And as I brushed my thumb across the talisman’s surface, praying and wishing and fruitlessly willing the life I’d stolen to be returned to him, his medallion glowed with a brief, faint white light. I gasped, and it fell from my hand.
“Did you see that?” I looked at Cerberus, who tilted his head to listen. Had I imagined it? My fingers shook as I reached for the medallion again. I swept them against its surface, and once again the medallion pulsed. Ever so briefly, but there was a light within.
I couldn’t believe my eyes. I hardly dared to hope, to believe in this marvelous possibility. Could there be such a mercy in this place? Grace given to us even here?
My breath grew labored as I placed my hand over the talisman, fingers splayed to touch William’s chest at the same time. I lay him back to rest his head on my knees so that with my other hand I might press against his forehead.
He appeared utterly and wholly spent. I saw no life left within him, and I accepted in that moment that it might be too late. He might have already gone to be with his Lord or—and I hoped with everything in me this would not be his fate—to the valley of the hooded heretics above us.
But I would do anything, everything, to set this right.

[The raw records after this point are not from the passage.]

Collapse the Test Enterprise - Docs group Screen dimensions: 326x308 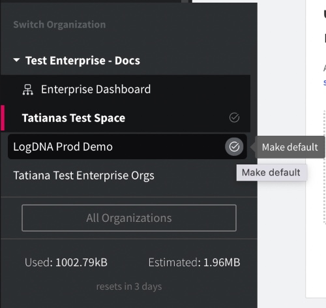click(x=16, y=60)
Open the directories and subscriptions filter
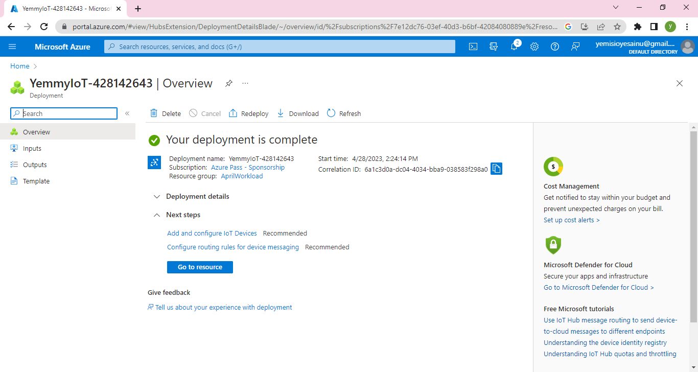The width and height of the screenshot is (698, 372). [494, 47]
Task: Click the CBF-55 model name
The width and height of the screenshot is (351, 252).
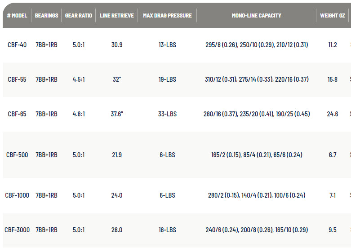Action: point(17,80)
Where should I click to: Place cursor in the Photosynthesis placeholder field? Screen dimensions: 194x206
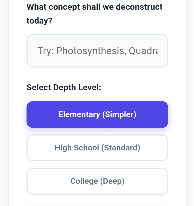(97, 51)
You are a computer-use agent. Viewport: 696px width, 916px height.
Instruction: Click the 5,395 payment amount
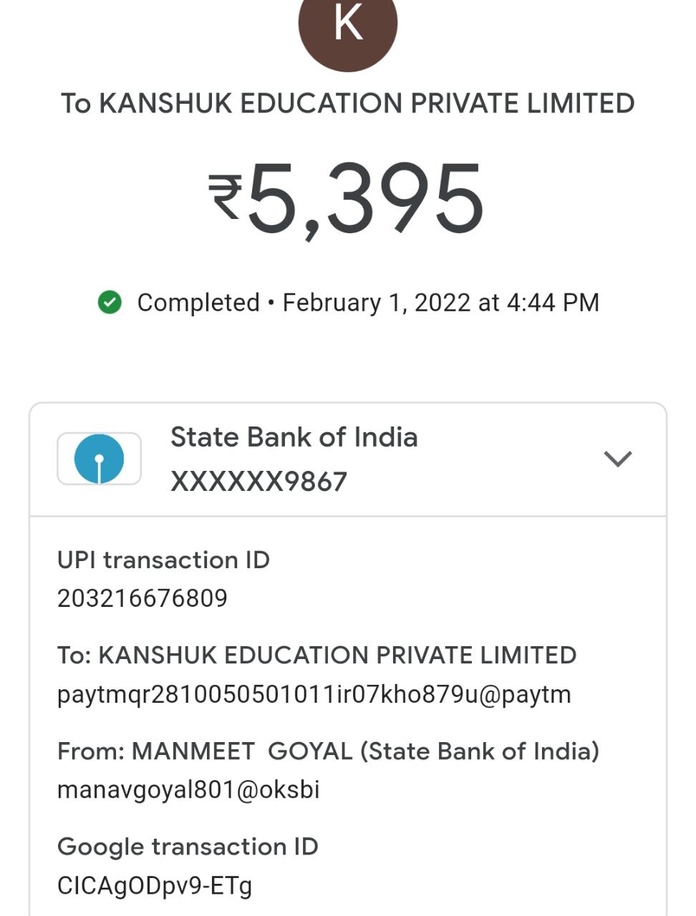coord(365,199)
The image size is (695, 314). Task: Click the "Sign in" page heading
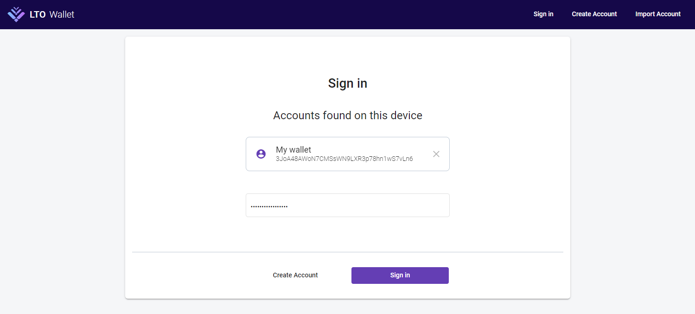pos(348,83)
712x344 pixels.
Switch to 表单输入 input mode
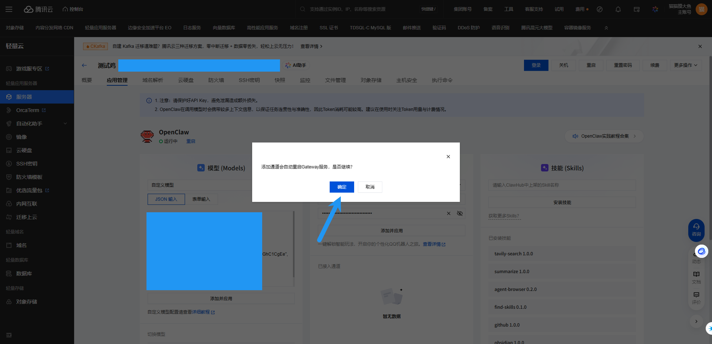tap(201, 199)
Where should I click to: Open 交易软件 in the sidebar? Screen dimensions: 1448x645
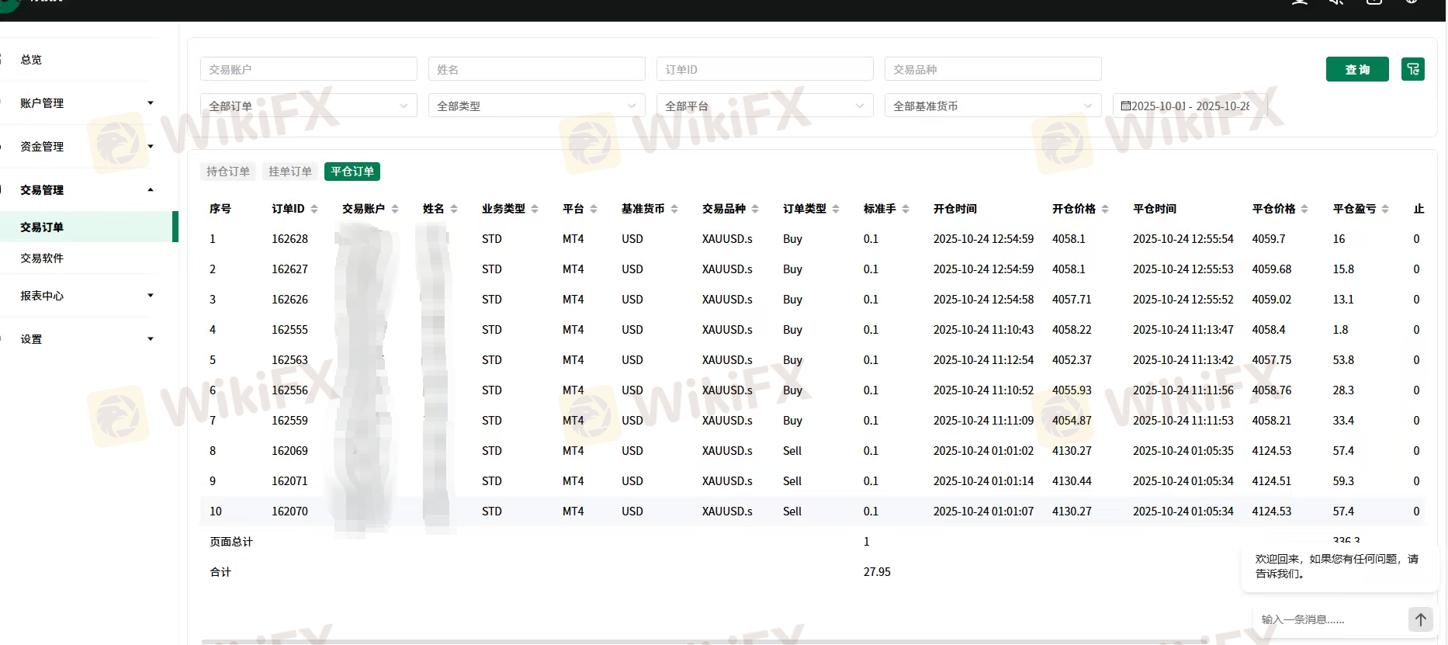pyautogui.click(x=42, y=258)
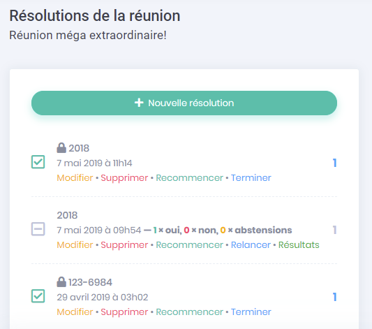The image size is (372, 329).
Task: Toggle the checked box for the 123-6984 resolution
Action: pyautogui.click(x=38, y=296)
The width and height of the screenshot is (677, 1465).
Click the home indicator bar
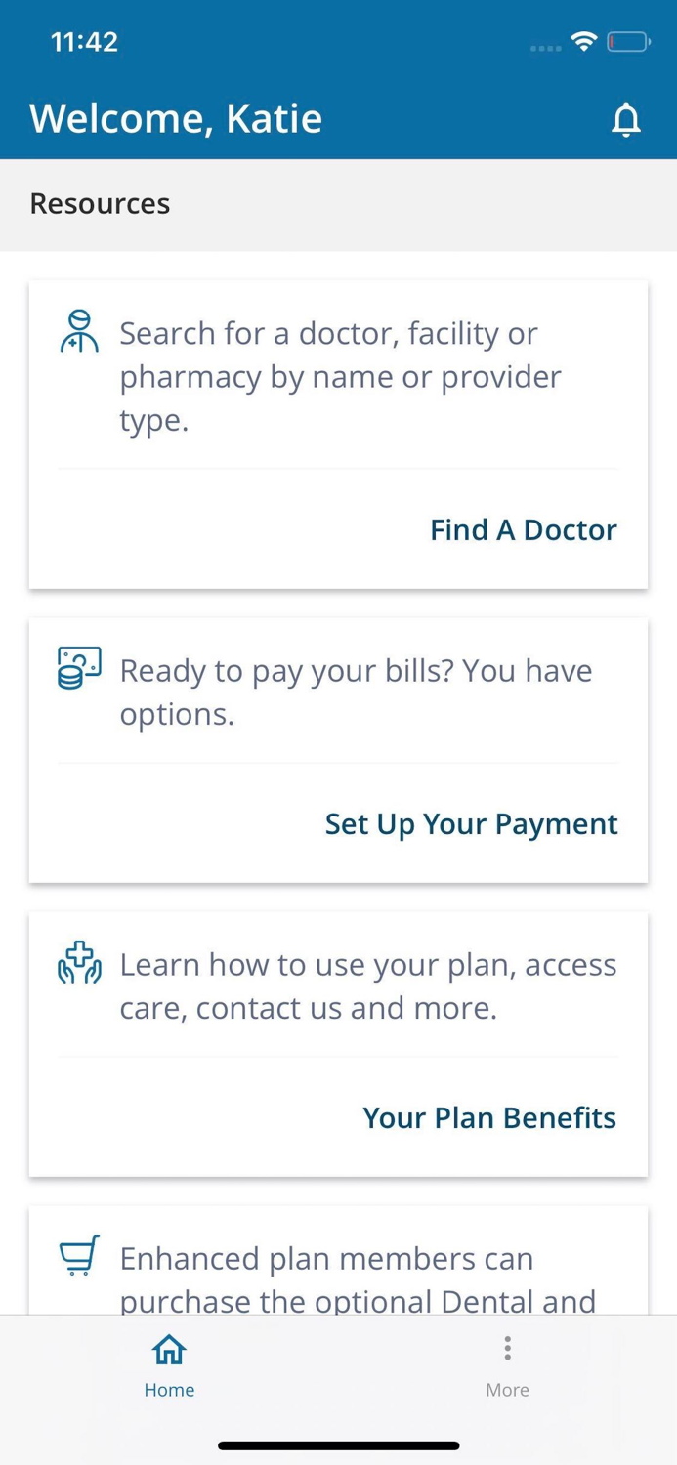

I closed my eyes and prayed again, begging for grace in the depths of the Abyss, and willed with all my might that every ounce of power and strength I had stolen from him, and more, would be restored.
“Take it,” I hissed, pressing firmly against his skin. “I give it all up so that you might live. Only you can save us now, only heaven’s favor can defeat the beast. I was a fool, a wretched worm, to think that I might fight evil with the darkness inside me to no consequence. I keep causing pain to the people I love, and I’m done. I don’t want this anymore.”
My voice cracked, and I choked on the lump in my throat. I did not know if it was working. I did not know if the mild warmth beneath my fingers was real or imagined.
“My time for this power is long past,” I said, and, to my amazement, I felt a wetness in my eyes. “I know better. I should have known better than to try to take on the forbidden powers that no one on or under the earth should possess. I acted with pride. I put everyone in danger—again. We did good things, you and I, but you were right. This end—losing you, losing your friends, maybe even my father—does not justify the means by which I chose to accomplish a task that should never have been attempted in the first place.”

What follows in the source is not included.